So let's start with the max connection distance. In these videos, I'll show two planner results that are identical except that the max connection differs by an order of magnitude. What you can see is they're both planning from that start to this goal configuration at the pick position, but the one on the right swings significantly more broadly. And you can see why that is by looking at the algorithm.
So when the max connection distance is smaller, the waypoints can only be so far apart, and so all the waypoints will be pretty close. But when the max connection distance is larger, the waypoints can be much further. And so you can get these configurations that are further apart, which leads to the behavior like we see in the image below.
Now, you can still modify this path that you get to get a shorter workflow. You don't have to replan completely. So you can do this using the shortened workflow. And the way the shortened workflow works is it iterates over this planned feasible path that we now have to get a shorter one. So this video on the right is going to show the same thing where we're going from the start to the pick position.
But you can see that it ends up with a much tighter solution. And the way this works is that we give the-- when we call the shortened function call, the planner looks for two non-adjacent edges, and it looks for points on those edges. And then it tries to connect them. If there's an obstacle in the way, it throws it out. But it can try again, and if the points were able to be successfully connected in a collision-free manner, then this becomes the new path. The shortened workflow is called iteratively over a specified number of iterations, so it can continue to shorten the path, getting one like this visual that we got on the right here.

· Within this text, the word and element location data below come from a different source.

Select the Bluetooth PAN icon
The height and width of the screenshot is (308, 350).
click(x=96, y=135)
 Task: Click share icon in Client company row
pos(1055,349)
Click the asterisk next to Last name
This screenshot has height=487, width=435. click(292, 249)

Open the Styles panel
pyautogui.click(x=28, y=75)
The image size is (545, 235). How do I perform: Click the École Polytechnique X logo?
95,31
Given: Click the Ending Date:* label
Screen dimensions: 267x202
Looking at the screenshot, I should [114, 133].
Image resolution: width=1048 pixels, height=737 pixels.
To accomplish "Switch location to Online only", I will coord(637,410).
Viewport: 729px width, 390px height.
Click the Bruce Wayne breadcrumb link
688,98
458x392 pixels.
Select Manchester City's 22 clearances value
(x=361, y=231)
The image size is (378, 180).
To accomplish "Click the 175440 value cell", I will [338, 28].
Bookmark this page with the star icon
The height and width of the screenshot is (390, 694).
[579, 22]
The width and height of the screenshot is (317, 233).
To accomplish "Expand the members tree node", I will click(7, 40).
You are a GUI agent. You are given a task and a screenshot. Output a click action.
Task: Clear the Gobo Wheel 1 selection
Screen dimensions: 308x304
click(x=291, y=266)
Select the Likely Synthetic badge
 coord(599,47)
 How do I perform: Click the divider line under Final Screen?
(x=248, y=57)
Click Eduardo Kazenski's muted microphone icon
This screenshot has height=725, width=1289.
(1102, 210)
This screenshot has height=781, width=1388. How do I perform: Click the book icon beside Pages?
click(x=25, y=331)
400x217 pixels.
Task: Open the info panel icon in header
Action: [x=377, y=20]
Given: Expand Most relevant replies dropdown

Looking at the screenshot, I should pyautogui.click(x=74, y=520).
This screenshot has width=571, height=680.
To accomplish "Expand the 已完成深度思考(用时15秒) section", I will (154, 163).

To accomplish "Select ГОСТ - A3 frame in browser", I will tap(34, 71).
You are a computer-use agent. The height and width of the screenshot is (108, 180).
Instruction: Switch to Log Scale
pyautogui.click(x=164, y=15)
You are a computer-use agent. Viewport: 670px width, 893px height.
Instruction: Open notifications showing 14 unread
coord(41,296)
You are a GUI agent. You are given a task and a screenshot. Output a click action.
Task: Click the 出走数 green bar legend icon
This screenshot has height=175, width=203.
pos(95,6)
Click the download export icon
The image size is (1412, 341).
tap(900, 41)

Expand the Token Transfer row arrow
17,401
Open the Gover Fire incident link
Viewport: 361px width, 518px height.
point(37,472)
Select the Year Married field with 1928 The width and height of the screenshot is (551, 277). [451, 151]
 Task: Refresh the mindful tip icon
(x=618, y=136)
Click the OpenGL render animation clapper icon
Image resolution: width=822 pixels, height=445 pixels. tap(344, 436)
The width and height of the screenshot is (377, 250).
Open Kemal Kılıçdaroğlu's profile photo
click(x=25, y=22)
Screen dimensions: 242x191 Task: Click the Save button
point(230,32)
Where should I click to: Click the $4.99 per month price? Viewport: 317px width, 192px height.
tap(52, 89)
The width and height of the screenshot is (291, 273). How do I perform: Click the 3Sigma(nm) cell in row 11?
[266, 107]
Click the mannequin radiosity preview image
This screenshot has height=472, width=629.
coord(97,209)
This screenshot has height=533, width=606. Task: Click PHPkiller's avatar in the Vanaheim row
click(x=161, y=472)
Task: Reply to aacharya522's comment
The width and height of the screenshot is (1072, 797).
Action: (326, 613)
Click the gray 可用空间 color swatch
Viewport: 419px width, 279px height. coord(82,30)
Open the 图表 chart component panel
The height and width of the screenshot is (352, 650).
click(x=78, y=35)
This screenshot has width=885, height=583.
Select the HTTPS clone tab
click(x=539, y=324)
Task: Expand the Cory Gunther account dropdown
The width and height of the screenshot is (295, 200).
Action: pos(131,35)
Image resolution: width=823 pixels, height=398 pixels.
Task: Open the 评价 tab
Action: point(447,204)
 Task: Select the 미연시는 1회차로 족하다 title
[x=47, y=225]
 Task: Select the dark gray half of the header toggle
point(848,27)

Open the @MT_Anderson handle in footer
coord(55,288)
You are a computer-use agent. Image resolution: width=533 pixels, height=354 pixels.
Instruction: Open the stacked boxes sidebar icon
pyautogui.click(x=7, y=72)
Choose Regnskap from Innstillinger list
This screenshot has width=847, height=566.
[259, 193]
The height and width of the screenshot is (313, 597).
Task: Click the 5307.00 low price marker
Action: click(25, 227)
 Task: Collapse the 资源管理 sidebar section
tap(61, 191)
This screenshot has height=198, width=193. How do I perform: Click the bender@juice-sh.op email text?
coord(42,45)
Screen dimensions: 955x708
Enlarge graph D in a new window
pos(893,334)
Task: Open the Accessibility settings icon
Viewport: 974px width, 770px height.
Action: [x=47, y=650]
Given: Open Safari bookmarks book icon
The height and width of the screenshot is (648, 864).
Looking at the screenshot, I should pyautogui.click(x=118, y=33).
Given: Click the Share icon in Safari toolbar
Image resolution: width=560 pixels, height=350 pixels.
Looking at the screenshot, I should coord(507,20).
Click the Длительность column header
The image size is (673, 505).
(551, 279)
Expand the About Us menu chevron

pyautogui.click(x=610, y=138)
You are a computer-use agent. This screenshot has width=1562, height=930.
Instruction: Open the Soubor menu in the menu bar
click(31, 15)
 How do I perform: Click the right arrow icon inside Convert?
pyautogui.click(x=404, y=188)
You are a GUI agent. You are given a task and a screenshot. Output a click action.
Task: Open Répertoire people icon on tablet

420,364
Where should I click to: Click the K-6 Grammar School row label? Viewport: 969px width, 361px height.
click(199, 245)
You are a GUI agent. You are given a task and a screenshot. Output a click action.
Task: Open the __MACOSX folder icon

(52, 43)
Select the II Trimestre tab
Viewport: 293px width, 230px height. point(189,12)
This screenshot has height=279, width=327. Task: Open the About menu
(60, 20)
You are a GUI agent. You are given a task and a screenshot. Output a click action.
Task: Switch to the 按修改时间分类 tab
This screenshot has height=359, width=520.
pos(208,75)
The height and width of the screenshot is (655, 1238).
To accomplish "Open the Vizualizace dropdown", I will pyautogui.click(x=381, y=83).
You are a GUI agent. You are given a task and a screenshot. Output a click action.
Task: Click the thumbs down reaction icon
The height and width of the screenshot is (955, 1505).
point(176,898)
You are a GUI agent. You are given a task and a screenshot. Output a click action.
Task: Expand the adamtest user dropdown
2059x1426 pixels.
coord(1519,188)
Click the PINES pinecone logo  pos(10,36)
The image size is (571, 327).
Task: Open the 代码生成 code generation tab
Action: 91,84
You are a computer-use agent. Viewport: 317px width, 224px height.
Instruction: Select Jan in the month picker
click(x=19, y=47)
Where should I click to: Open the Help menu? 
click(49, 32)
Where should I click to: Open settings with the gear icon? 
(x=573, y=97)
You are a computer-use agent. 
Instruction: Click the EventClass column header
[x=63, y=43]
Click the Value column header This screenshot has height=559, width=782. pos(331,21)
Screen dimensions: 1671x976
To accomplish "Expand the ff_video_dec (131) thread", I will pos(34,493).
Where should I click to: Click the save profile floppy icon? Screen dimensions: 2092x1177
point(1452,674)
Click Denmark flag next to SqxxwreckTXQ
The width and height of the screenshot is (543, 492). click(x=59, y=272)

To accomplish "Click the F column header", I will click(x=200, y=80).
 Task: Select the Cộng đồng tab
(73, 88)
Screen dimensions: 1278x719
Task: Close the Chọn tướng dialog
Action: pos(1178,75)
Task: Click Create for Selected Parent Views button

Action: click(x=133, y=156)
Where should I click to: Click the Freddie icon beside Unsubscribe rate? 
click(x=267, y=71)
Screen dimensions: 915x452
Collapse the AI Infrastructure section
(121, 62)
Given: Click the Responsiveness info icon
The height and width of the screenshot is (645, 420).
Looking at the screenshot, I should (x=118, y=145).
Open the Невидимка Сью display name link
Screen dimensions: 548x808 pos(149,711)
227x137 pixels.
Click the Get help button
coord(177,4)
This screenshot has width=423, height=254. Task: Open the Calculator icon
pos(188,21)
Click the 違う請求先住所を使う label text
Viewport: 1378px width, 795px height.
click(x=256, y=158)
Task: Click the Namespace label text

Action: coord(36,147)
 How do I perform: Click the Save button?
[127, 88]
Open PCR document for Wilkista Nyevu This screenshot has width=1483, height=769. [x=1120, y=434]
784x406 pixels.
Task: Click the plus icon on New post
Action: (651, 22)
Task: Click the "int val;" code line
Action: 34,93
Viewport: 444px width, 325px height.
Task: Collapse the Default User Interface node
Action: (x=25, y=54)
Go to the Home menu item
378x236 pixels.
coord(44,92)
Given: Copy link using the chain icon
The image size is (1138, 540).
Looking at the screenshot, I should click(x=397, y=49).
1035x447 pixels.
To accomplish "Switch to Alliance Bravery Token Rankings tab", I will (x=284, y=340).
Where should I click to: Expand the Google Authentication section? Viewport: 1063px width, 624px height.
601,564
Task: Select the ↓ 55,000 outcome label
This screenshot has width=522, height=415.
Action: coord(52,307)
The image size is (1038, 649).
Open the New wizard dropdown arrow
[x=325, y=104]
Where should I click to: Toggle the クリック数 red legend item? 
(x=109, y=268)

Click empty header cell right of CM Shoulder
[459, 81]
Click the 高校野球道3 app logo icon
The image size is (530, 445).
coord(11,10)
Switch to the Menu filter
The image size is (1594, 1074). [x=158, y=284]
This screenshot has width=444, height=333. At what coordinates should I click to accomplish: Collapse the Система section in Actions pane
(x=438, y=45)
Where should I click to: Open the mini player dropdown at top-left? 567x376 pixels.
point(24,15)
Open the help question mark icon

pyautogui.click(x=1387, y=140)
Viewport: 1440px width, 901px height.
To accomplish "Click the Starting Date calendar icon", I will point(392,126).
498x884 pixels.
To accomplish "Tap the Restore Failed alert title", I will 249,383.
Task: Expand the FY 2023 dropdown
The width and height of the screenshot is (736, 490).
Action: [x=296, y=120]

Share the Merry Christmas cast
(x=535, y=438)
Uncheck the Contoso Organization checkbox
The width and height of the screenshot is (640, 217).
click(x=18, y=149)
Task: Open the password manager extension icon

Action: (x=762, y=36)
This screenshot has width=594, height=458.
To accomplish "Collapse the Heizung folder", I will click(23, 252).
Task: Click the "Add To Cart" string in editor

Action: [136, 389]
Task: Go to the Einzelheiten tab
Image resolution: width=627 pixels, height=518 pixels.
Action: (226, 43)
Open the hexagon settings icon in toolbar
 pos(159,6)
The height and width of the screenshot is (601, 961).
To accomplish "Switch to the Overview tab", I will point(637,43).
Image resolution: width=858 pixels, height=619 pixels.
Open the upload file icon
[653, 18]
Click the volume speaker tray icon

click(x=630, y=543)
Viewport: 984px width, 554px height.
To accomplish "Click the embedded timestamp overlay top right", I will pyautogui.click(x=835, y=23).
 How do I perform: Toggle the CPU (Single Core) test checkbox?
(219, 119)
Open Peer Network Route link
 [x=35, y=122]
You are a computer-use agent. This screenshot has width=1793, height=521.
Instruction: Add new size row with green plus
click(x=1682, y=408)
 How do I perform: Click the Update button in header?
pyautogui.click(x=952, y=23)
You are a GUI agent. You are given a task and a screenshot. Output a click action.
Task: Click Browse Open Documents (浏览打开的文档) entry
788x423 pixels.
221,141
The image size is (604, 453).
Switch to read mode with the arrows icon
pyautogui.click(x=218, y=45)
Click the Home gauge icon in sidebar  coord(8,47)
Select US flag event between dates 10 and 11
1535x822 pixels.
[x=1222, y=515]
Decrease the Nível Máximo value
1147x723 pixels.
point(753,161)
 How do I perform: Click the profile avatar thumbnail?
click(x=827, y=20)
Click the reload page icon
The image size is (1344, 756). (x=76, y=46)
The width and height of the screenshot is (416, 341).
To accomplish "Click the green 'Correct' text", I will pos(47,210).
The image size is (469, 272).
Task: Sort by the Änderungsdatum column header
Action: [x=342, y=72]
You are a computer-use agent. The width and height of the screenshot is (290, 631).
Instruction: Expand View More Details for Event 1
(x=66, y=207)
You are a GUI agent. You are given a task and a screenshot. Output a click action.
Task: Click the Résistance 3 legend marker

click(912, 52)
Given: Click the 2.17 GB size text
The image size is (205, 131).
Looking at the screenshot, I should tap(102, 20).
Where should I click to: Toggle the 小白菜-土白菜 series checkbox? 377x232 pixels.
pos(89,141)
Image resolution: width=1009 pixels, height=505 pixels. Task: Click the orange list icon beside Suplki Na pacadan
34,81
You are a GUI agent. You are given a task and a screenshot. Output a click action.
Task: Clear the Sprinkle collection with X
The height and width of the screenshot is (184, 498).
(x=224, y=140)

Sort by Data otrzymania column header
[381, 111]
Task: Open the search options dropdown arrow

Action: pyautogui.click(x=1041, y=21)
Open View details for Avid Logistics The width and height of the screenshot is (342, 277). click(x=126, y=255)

The next property I'd like to talk about is the validation distance. So up until now, when I've been talking about extending the tree, we talk about checking whether these segments are valid or not. And what we actually mean is not just checking whether the end points are valid or even continuously in between. We check along the segment with a resolution that's given by the validation distance.
So for example, for these segments we're checking that all these individual gray points are collision-free and that they're feasible-- they are within the joint limits. In this case they are, so we continue. Now for these ones, you can see with the segment that extends upward that this will intersect the obstacle, and so that one is thrown out. And we do this for the entire length of the planner.
So one strategy, then, would just be to specify a really fine validation distance. And that would work. You can see that this planner succeeds. But it really takes a while to do so.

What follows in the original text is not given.